AHHHHH,,, THOSE WERE THE DAYS!!!
post #3 of 8
It was an interesting time. Tomba was redefining the way to ski fast. While the rest were still moving their CM's up and forward with their skis through the transition, he was staying low and moving down the hill and across his skis. He still needed to knee angulate, and throw in a bit of a divergent step, because of the nature of the sticks he was riding,,, but the new level of anticipated inclination he introduced helped set him apart.
post #4 of 8
Gimme Stenmark
post #5 of 8
Quote:
Originally Posted by Rick View Post
Diverging steps
Can you elaborate on this technique.
post #6 of 8
Quote:
Originally Posted by Max_501 View Post
Can you elaborate on this technique.
Sure Max. A skating type step executed at the end of a turn. A means of compensating for the sidecut limitations. They couldn't carve the entire turn, so a pivot at the start of the turn and/or a diverging skating step at the end of the turn was used, with a carve in between.

Stenmark was the dominant force on the WC before Tomba, and he made a career out of the diverging step, in both GS and SL. As evidenced by the video BigE linked, it was still pervasively used in 88.
post #7 of 8
Quote:
Originally Posted by Rick View Post
Sure Max. A skating type step executed at the end of a turn. A means of compensating for the sidecut limitations. They couldn't carve the entire turn, so a pivot at the start of the turn and/or a diverging skating step at the end of the turn was used, with a carve in between.

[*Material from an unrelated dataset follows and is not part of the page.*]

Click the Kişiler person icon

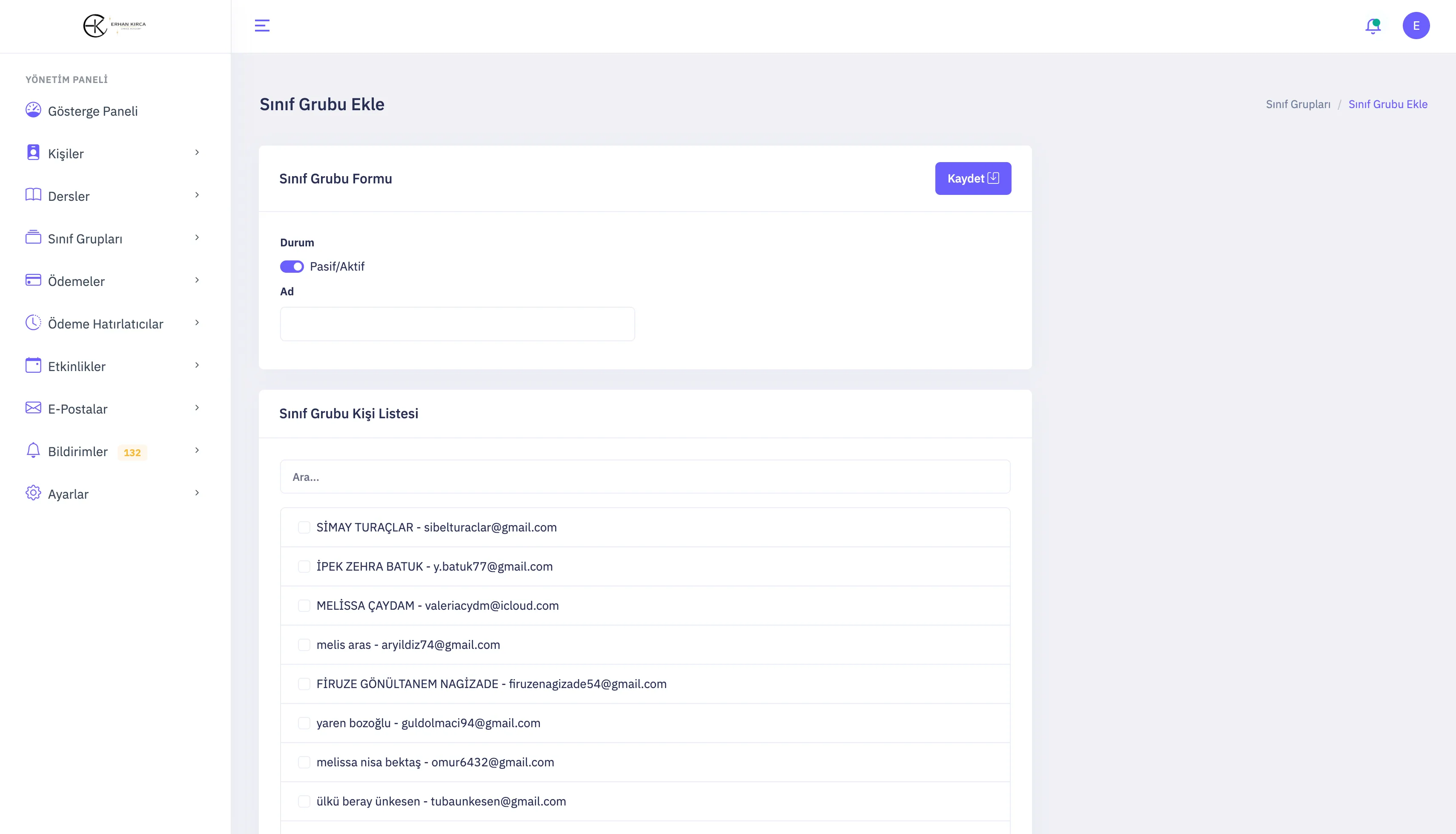33,152
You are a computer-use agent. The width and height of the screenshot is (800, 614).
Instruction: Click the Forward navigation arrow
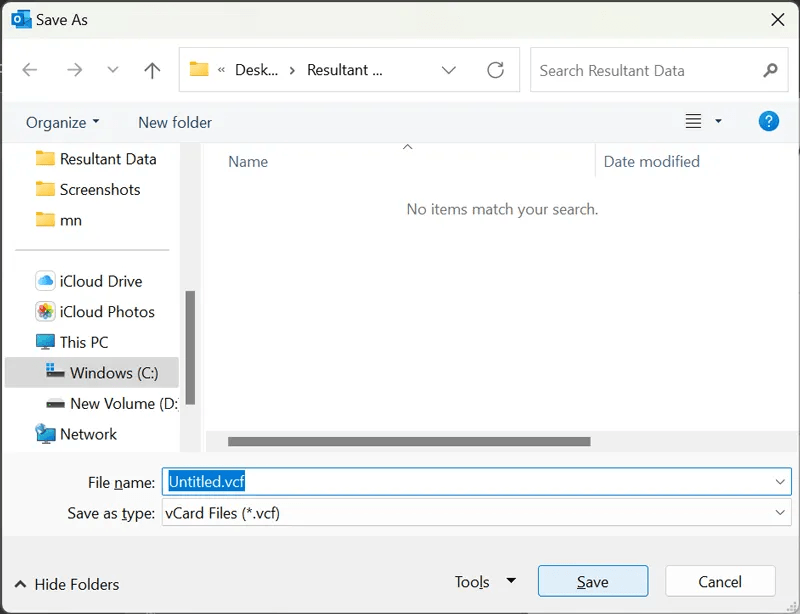click(74, 70)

Stenmark was the dominant force on the WC before Tomba, and he made a career out of the diverging step, in both GS and SL. As evidenced by the video BigE linked, it was still pervasively used in 88.
Thanks for the explanation. This was all before I got into skiing.
post #8 of 8
Nice link, BigE!

Lots of lifting and tipping in those turns, eh? Of course, Rick hit on the essential elements, but by observation you can see sources for a lot of the movements that we discuss here.